Semua kepala serempak menoleh. Sam mendongak, tatapannya tajam seperti pisau.
Sam bersuara pelan, tetapi mencekam. “Siapa di sana?”
Salah seorang anak buah langsung berlari melihat Ivone yang berusaha kabur dengan menaiki anak tangga.
“Bos, ada penyusup!”
Ivone panik, berusaha kabur.
“Bed3bah! Bagaimana keamanan malam ini, hah! Kenapa sampai ada penyusup!” Sam membanting wadah peralatan medis sampai menimbulkan bunyi nyaring.
“Tangkap an*ing itu dan bawa ke hadapan saya!”
Semua anak buah Sam yang ada di sana bergerak.
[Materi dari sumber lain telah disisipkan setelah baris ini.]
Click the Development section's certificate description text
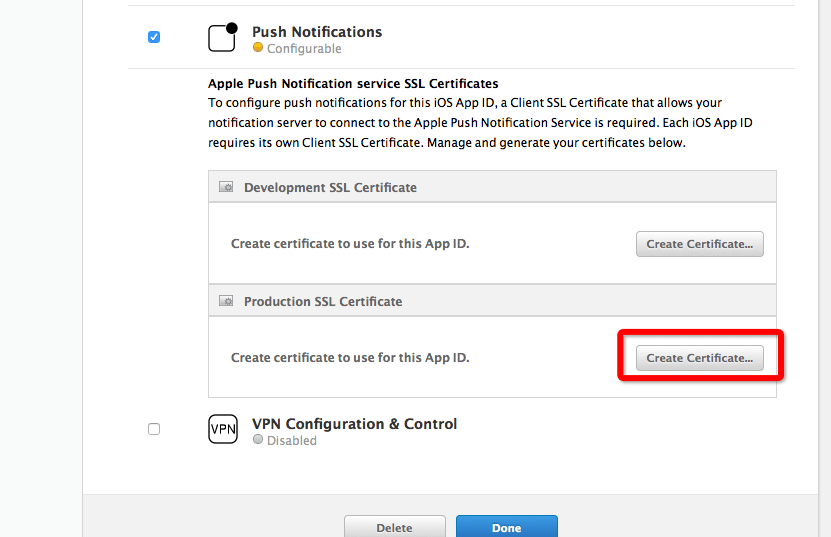831x537 pixels. [350, 244]
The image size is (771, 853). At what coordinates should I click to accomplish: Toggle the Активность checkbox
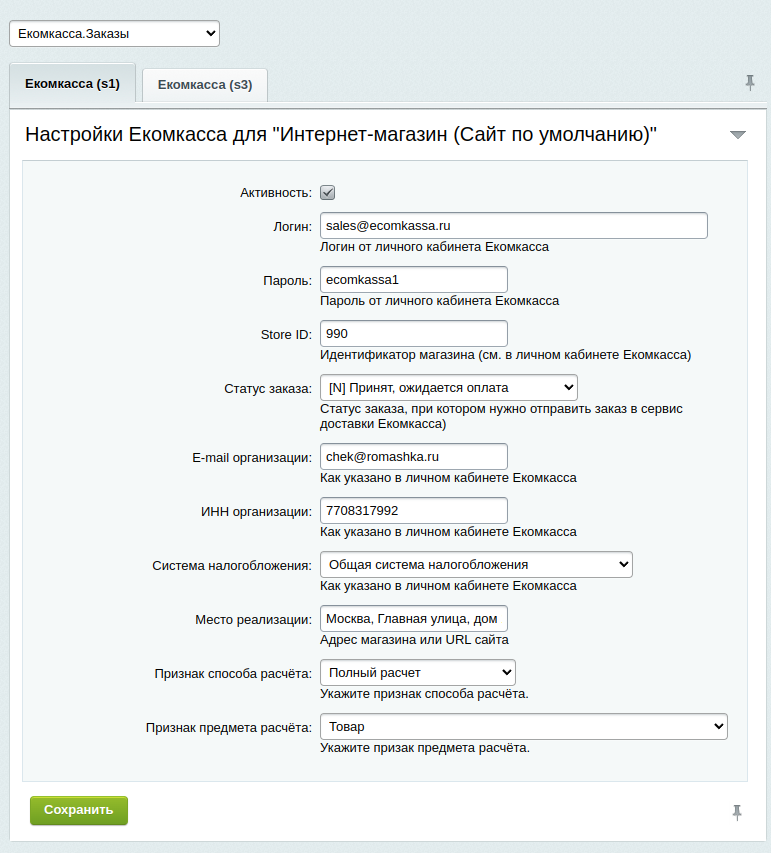tap(328, 193)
Pintu ruang bawah tanah ditutup otomatis, membuat Ivone tidak bisa keluar.
Plak!
Tamparan salah satu anak buah Sam mendarat di pipi Ivone. Tanpa kesulitan sedikit pun, Ivone berhasil ditekuk.
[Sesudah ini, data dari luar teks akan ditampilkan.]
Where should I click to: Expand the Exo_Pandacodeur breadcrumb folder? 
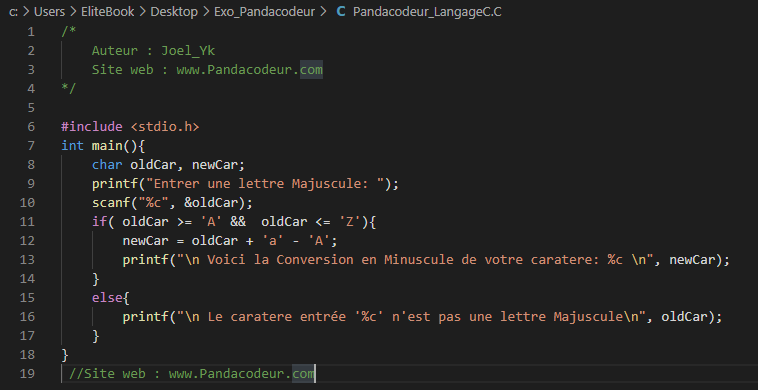tap(264, 12)
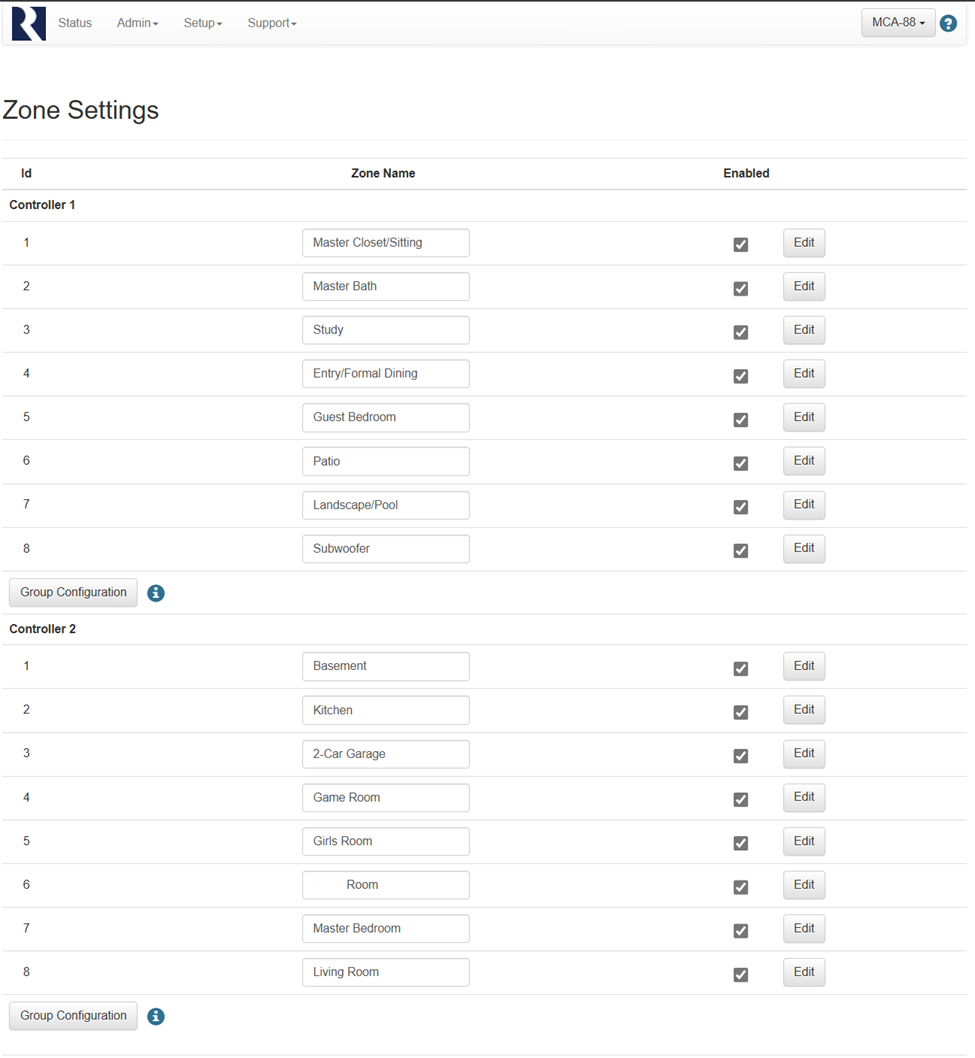This screenshot has height=1058, width=975.
Task: Expand the Support dropdown menu
Action: pyautogui.click(x=272, y=23)
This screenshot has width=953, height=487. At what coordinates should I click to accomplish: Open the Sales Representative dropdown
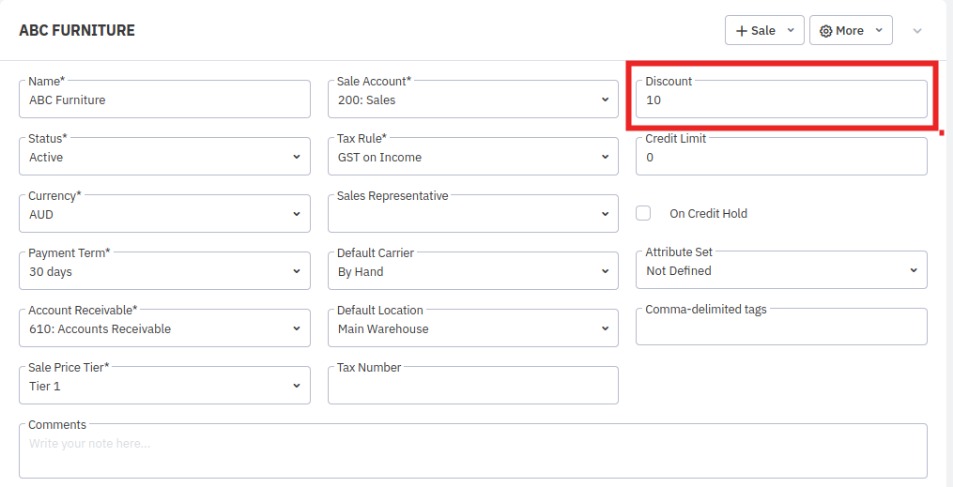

“Saya ... saya tidak lihat apa-apa. Saya cuma tersesat. Tolong jangan apa-apakan saya.” Ivone bicara sambil tergagap.
Tubuh lemas Ivone pun dibawa ke hadapan Sam dengan sedikit didorong sampai terduduk.
Ivone menunduk ketakutan.
Sam menampar satu per satu anak buahnya. “Lukai tubuh kalian entah dengan apa! Saat ini juga! Ini hukuman karena kalian teledor!”
Sam lalu mendekati Ivone. Ia duduk untuk menyejajarkan tubuh pada Ivone yang terduduk. Tatapan matanya begitu dingin. Pria itu mengangkat dagu Ivone dengan ditekan keras. Raut terkejut tergambar di wajah Sam. Ia tidak menyangka penyusup itu adalah Ivone.
“Kamu!”
“D-dokter. Ampuni saya. Saya tadi dikejar orang jahat.”
“Bohong! Siapa yang menyuruhmu!”
Ivone menggeleng sambil menyentuh telapak tangan Sam yang ada di dagunya. “Sakit.”
Perlahan, tekanan di dagu Ivone mengendur.
“Ti-tidak ada yang menyuruh saya. Sa-saya beneran tersesat.”
Sam mendekatkan wajah. “Kamu sudah lihat terlalu banyak. Jadi, kamu harus mati.”
Ivone hanya bisa menangis, sudah pasrah. Kalaupun harus habis di tangan Sam, ia bisa apa? Sebab kabur pun rasanya percuma.